Village in Buckinghamshire, England

Naphill /ˈnæphɪl/ is a village in the parish of Hughenden Valley, in Buckinghamshire, England. It is north-west of Hughenden, on the ridge of one of the Chiltern Hills, and is adjacent to the village of Walter's Ash.

The origin of its name is obscure. It is sometimes thought that people napped flints here, but this is disputed.

Naphill is a mainly linear settlement, with nearly all the houses built on side-roads branching off Main Road, which is just over 1 mi long.

Naphill borders the ancient parishes of Bradenham, North Dean, and West Wycombe. Whilst a village in its own right, it is part of the Parish of Hughenden, and is located around the former border between two ancient British tribes, the Catuvellauni and the Atrebates. It is close to the ancient feature Grimm's Ditch.

Walter's Ash in Naphill is the location of RAF Strike Command, which contains a nuclear bunker built on National Trust land in 1983–1985. This lies near the wartime Bomber Command bunker built in the 1930s. There was a peace camp during the time of the construction of the nuclear bunker, and during that time two copies of the magazine The Angry Pacifist were produced.

== Naphill Common ==
Naphill Common takes up a large part of Naphill, running the whole length of the village's west side. It is larger and more wooded than its neighbour, Downley Common. The Common contains evidence of an industrial background, including medieval iron smelting. Pieces of iron slag have been found in the area, which was once semi-enclosed. Also pieces of pottery dated to the 12th to 15th centuries have been found turned up by rabbits.
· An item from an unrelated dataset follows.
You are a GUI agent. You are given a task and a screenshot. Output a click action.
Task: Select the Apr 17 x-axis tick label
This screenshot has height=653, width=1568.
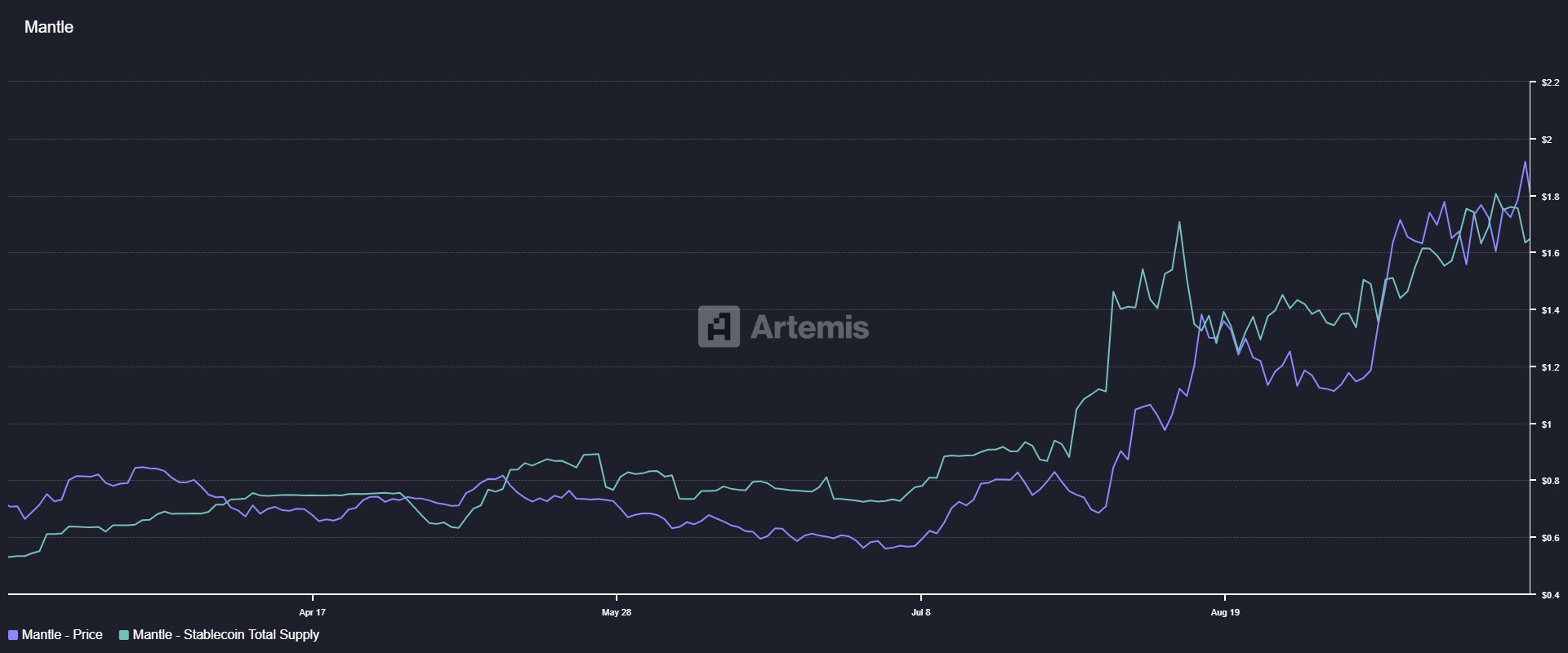click(312, 612)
Naphill Common is home to several very large beech and oak trees. One beech tree has grown on a medieval enclosure, the purposes of which enclosure is unknown because only three of its sides are visible. Most of the iron kilns and pottery are to be found in this part of Naphill. Originally, Naphill Common was more open, with large trees separated by grass-covered open ground, rather than the dense wood that has grown up around it.

Naphill Common is a Site of Special Scientific Interest.